Saisie par la société d’un recours hiérarchique le 21 janvier 1998, la ministre de l’emploi et de la solidarité a confirmé la décision de l’inspecteur du travail par une décision du 20 mai 1998. Dans cette décision, la ministre estime, en particulier, que la société n’est pas fondée à “faire porter la responsabilité du désordre comptable à Mme X” et que “ce grief injustifié lié à l’absence de réintégration de Mme X à la suite du premier refus d’autorisation de l’inspecteur du travail en date du 23 juin 1997 établit le lien avec le mandat”.
Le jugement attaqué du 28 janvier 1999 du TAVersailles rejette le REP dirigé par la société contre la décision du 20 novembre 1997 de l’inspecteur du travail en reprenant un moyen en défense invoqué en première instance par la ministre de l’emploi et de la solidarité. Le premier juge considère que “la SOCIÉTÉ PASCHAL ne conteste pas la légalité du motif tiré de l’existence d’un lien entre la procédure de licenciement de Mme X et le mandat de déléguée du personnel détenu par l’intéressée ; que l’inspecteur du travail, qui a retenu l’existence de ce lien, était tenu de rejeter la demande d’autorisation de licenciement pour ce seul motif ; que dès lors, les moyens soulevés par la société … sont inopérants”.
***
I ) En appel, la société conteste désormais expressément la légalité du motif tiré de l’existence d’un lien entre la mesure de licenciement envisagée et le mandat détenu par l’agent.
*L’article L. 425-1 du code du travail dispose que “tout licenciement envisagé par l’employeur d’un délégué du personnel, titulaire ou suppléant, est obligatoirement soumis au comité d’entreprise qui donne un avis sur le projet de licenciement. Le licenciement ne peut intervenir que sur autorisation de l’inspecteur du travail dont dépend l’établissement. Lorsqu’il n’existe pas de comité d’entreprise dans l’établissement, l’inspecteur du travail est saisi directement”. Dans la présente affaire, il n’existe pas de comité d’entreprise.

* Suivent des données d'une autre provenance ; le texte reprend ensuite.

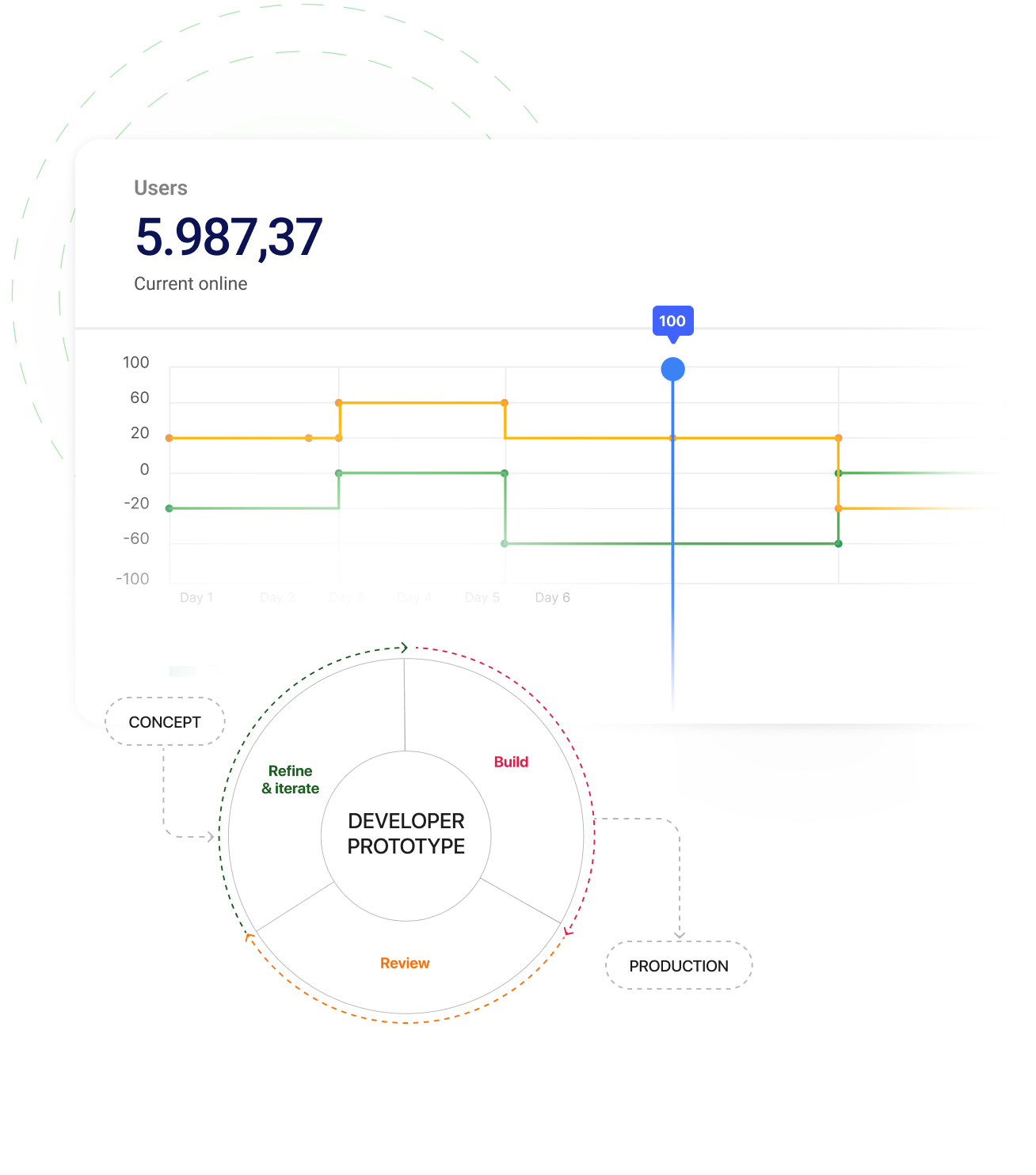Image resolution: width=1036 pixels, height=1175 pixels.
Task: Click the Users heading
Action: (x=161, y=188)
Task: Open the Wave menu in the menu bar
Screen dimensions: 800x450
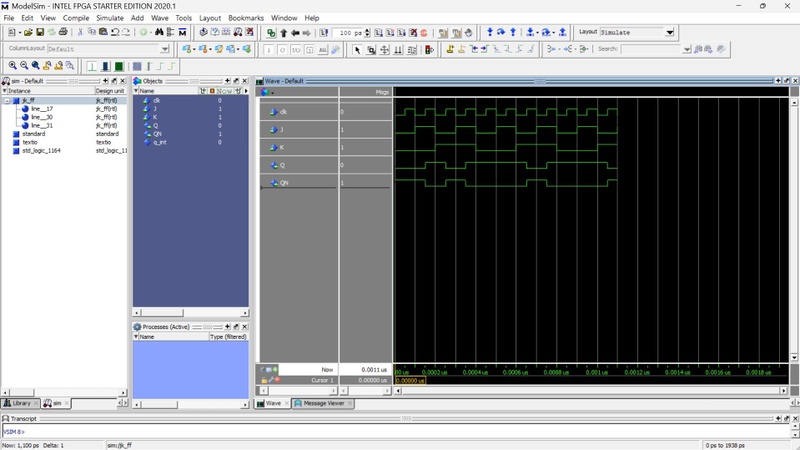Action: coord(160,18)
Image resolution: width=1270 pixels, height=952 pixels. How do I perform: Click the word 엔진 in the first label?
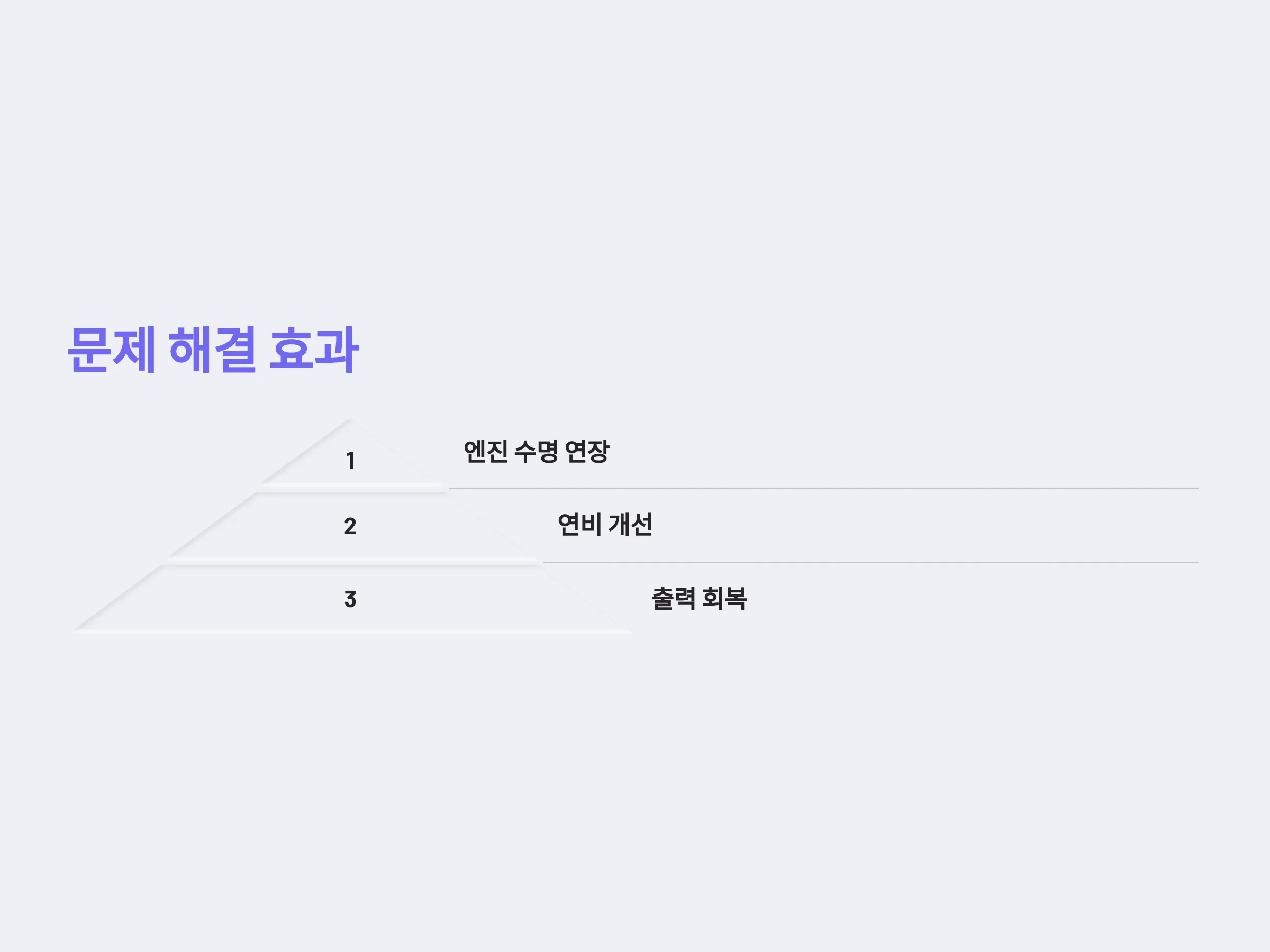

Le Conseil d’Etat a estimé qu'”en vertu de ces dispositions, les salariés légalement investis de fonctions représentatives bénéficient, dans l’intérêt de l’ensemble des travailleurs qu’ils représentent, d’une protection exceptionnelle ; lorsque le licenciement d’un de ces salariés est envisagé, ce licenciement ne doit pas être en rapport avec les fonctions représentatives normalement exercées ou l’appartenance syndicale de l’intéressé.” C’est le considérant de principe de CE, Assemblée, 5 mai 1976, SAFER d’Auvergne et ministre de l’agriculture c / Bernette, L., p. 232 et de CE, Section, 16 février 1977, Abellan, L., p. 96.
Ces dispositions ont ultérieurement été reprises dans l’article R.436-7 du code du travail, aux termes duquel “ L’inspecteur du travail et, le cas échéant, le ministre compétent examinent notamment si la mesure de licenciement envisagée est en rapport avec le mandat détenu, brigué ou antérieurement exercé par l’intéressé.”
Le Commissaire du Gouvernement Dondoux, dans ses conclusions sur l’instance Abellan a précisé : “Il suffira que le dossier montre que l’appartenance syndicale ou l’exercice du mandat n’étaient pas dénués de tout lien avec la demande de l’employeur pour que l’inspecteur soit tenu de refuser le licenciement : car l’expression “en rapport” ne signifie pas que le licenciement doive avoir été motivé, de façon principale, par le mandat ; il suffit que le dossier établisse que cette motivation a existé, même de façon accessoire, et qu’elle a joué un rôle dans la demande de licenciement”.
*En l’espèce, on retrouve plusieurs indices de discrimination en rapport avec le mandat du salarié protégé que la jurisprudence retient, (voir “Le droit du licenciement des salariés protégés” de MM. Y, Z et Struillou). Le premier est lié à la concomitance entre la récente désignation de la salariée comme déléguée syndicale, -14 mars 1997-, et la première demande de licenciement, -3 juin 1997.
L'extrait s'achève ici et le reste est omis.